● **THE DATA**:
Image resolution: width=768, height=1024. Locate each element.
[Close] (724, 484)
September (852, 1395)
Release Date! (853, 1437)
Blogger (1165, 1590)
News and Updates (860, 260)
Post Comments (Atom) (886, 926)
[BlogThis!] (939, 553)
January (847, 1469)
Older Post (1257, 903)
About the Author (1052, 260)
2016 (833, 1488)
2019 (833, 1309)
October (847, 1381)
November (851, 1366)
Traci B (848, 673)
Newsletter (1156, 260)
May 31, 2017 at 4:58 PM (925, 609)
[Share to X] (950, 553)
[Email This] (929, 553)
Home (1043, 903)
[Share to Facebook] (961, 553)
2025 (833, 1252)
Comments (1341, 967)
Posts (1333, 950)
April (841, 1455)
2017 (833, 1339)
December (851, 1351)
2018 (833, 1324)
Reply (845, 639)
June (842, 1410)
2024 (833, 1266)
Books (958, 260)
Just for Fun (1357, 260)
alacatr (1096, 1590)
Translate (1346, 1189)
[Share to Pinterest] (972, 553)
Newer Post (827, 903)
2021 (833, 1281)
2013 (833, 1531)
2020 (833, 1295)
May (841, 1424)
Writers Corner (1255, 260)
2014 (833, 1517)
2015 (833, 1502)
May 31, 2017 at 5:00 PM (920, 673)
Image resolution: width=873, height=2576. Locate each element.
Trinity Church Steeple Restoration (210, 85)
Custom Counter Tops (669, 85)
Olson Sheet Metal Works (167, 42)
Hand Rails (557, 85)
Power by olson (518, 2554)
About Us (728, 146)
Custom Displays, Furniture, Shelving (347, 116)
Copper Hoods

● **WHAT YOU NEED TO DO**:
A single number is required: how many lines in the material hold the word "height".

● **RESULT OF THIS TASK**:
2